Your answer should reproduce every line of the material in which the word "agent" occurs.

======== Data excerpts ========

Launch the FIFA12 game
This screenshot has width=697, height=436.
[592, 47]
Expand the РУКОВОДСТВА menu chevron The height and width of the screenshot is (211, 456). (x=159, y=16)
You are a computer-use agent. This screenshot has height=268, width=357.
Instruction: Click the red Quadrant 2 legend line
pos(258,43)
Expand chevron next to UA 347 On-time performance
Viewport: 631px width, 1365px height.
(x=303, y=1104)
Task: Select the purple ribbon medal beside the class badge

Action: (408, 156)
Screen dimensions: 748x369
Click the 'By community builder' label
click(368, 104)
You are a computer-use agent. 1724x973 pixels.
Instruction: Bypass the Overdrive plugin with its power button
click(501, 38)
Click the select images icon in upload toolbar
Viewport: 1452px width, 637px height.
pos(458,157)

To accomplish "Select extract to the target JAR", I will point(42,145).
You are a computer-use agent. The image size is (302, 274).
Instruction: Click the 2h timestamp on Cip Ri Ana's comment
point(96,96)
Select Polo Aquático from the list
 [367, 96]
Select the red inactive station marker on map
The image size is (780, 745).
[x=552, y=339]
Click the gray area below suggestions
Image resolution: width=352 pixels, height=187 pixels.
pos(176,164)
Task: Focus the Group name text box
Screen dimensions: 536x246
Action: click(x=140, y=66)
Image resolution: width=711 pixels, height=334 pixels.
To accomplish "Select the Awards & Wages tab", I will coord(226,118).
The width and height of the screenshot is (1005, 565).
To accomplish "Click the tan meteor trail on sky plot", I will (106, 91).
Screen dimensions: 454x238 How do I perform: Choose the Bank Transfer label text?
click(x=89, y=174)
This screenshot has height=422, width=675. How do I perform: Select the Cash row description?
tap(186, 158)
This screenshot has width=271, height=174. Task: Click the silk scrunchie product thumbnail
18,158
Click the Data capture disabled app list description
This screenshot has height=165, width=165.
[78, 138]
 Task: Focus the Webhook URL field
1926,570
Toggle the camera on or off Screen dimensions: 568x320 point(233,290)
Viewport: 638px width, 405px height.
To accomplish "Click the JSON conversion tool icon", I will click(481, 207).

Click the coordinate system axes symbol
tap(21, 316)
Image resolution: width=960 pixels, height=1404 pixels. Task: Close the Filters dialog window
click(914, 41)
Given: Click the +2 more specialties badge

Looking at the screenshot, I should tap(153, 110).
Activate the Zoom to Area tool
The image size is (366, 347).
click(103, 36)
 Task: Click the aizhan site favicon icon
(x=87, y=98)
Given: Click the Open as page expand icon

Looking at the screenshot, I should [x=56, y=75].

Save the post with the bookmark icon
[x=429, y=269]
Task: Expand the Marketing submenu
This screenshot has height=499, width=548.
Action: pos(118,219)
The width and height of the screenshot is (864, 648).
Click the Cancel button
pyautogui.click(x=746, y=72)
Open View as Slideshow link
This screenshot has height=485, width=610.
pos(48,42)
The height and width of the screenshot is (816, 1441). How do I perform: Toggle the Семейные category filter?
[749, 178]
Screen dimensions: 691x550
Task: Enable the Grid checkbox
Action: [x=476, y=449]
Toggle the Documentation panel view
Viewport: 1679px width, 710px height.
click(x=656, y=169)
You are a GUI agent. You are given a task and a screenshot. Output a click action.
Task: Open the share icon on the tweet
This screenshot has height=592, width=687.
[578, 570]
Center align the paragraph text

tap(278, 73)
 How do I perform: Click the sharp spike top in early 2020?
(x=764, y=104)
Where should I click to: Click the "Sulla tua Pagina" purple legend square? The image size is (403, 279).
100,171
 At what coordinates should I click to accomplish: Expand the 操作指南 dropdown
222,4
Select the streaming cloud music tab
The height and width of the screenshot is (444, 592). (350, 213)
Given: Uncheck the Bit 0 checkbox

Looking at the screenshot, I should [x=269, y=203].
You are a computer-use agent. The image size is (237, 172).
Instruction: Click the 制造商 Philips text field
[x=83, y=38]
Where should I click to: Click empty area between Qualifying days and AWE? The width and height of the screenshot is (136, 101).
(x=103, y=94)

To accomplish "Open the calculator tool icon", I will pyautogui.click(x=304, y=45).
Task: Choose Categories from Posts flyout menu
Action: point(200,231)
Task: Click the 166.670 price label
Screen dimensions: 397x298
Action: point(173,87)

========

* **Output for this task**
You are a computer-use agent. This screenshot has height=268, width=357.
You are a computer-use agent. 1724x973 pixels.
You are a computer-use agent. The image size is (302, 274).
You are a GUI agent. You are given a task and a screenshot. Output a click action.
You are a computer-use agent. The image size is (237, 172).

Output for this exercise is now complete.